It could be difficult (okay, next to impossible) to stop using credit cards completely since they’re commonly used for things like booking or holding flights, making online purchases and more. But making a commitment to reduce credit card utilization could help you cut spending and reduce the amount of money that’s only going toward interest on those cards.

A credit card is a convenient way to pay — if you can keep your balance at zero. But if you can’t afford to erase the balance each month with a full payment, the interest can start piling up.

And though many credit cards make limited-time “no interest” offers, it’s good to review the terms in detail.

For instance, some cards may have terms where if consumers don’t pay off the entire balance by the end of the promotional period, they may be charged all of the interest accrued since the date of purchase.

To better the chances of staying in check, some options may be to consider recording all credit card purchases with a budgeting app or pen and paper and to try and face the costs in real-time, instead of weeks later when the bill arrives.

RECORD SET

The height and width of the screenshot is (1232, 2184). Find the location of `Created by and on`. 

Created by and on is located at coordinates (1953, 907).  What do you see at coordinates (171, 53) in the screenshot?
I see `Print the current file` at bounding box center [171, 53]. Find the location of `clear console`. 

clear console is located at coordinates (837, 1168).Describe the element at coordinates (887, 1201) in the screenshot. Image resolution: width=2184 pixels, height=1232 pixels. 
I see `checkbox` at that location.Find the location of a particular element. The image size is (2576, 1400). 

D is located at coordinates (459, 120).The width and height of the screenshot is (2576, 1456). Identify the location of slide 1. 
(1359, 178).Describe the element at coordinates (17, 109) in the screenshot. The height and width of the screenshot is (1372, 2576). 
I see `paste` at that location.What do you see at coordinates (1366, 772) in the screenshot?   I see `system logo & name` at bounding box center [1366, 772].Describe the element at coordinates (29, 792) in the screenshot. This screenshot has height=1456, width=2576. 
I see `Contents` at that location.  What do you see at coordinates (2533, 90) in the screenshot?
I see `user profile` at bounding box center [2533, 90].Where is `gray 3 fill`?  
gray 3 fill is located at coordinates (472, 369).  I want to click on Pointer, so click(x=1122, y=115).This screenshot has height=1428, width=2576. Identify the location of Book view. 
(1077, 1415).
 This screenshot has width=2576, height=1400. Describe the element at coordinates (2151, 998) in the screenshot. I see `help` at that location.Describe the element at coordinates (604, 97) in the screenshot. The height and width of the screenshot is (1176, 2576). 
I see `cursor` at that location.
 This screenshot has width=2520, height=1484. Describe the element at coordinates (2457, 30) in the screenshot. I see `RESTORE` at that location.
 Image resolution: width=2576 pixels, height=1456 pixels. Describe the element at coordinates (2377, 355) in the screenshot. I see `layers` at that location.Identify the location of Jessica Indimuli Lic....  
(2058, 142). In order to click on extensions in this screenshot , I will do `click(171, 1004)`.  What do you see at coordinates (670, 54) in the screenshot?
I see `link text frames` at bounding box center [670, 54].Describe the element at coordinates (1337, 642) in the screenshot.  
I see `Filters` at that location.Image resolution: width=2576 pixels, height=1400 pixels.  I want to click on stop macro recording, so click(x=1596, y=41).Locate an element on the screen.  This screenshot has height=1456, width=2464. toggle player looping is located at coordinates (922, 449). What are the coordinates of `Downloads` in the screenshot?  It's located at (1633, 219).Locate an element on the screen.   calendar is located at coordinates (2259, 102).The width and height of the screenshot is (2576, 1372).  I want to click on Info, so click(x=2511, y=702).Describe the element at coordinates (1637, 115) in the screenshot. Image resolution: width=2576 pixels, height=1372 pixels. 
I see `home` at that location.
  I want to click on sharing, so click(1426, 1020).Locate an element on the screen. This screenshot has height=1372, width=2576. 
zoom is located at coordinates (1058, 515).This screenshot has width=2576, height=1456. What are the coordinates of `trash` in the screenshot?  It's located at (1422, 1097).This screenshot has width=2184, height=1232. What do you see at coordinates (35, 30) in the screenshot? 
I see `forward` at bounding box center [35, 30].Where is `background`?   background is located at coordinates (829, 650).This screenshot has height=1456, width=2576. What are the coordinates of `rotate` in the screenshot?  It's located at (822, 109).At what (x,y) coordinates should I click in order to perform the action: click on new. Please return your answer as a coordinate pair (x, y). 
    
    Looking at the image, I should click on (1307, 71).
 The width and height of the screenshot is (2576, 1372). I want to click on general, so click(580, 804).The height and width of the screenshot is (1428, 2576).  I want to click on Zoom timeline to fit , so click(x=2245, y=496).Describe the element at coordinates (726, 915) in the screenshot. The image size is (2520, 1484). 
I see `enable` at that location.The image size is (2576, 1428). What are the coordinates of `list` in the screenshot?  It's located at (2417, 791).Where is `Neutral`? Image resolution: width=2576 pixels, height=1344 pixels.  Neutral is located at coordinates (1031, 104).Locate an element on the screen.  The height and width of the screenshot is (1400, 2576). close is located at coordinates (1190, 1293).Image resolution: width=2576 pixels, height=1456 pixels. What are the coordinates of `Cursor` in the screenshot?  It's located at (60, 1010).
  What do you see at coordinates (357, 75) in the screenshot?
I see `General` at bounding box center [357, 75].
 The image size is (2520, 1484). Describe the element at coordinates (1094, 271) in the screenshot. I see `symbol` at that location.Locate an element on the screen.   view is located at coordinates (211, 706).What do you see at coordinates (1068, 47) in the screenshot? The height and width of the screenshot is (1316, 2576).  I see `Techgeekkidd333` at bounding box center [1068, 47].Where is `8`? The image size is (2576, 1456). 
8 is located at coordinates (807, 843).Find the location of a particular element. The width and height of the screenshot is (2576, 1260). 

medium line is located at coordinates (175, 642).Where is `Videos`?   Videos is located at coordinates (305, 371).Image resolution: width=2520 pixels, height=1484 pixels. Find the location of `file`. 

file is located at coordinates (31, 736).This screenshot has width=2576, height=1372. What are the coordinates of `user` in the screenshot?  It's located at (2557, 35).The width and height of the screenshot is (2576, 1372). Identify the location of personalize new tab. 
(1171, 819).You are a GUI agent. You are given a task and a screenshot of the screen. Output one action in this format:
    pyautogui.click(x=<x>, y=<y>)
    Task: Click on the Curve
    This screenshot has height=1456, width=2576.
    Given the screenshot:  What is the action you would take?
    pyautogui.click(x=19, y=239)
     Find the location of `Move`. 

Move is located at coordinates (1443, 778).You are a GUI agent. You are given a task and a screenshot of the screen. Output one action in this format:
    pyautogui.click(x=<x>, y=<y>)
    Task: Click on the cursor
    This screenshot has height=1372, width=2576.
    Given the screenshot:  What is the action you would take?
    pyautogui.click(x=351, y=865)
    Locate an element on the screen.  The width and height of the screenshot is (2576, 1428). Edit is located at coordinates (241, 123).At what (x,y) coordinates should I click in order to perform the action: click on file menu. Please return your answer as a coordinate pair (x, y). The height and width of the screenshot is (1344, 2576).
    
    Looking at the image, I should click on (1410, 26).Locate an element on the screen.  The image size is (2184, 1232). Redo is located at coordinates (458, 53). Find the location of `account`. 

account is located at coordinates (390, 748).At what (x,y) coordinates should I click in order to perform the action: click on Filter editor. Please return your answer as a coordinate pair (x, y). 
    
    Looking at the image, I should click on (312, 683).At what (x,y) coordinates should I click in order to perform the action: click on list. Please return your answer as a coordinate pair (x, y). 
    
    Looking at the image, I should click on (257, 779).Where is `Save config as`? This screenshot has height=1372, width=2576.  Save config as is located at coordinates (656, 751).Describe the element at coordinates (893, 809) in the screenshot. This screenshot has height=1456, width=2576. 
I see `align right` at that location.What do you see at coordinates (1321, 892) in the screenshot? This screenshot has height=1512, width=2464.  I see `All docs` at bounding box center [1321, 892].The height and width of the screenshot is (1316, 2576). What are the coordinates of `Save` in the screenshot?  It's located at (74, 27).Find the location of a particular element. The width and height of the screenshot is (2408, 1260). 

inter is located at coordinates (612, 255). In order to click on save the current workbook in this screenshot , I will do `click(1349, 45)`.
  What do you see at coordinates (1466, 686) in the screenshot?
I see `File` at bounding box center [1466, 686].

TASK SET
**a.** In the credit card passage, what may some cards charge consumers who don't pay off the entire balance by the end of the promotional period?
**b.** Summarize the credit card passage in three sentences.
**c.** Translate this sentence from the credit card passage into Spanish: "A credit card is a convenient way to pay — if you can keep your balance at zero."

ANSWER LIST
**a.** They may be charged all of the interest accrued since the date of purchase.

**b.** Stopping credit card use completely may be next to impossible, but reducing it could cut spending and the money that goes only toward interest. Interest can pile up when the balance isn't paid in full each month, and because some limited-time "no interest" offers charge all accrued interest if the balance isn't cleared by the end of the promotional period, the terms are worth reviewing in detail. To stay in check, one option is to record every credit card purchase with a budgeting app or pen and paper and face the costs in real time rather than weeks later when the bill arrives.

**c.** Una tarjeta de crédito es una forma cómoda de pagar — si puedes mantener tu saldo en cero.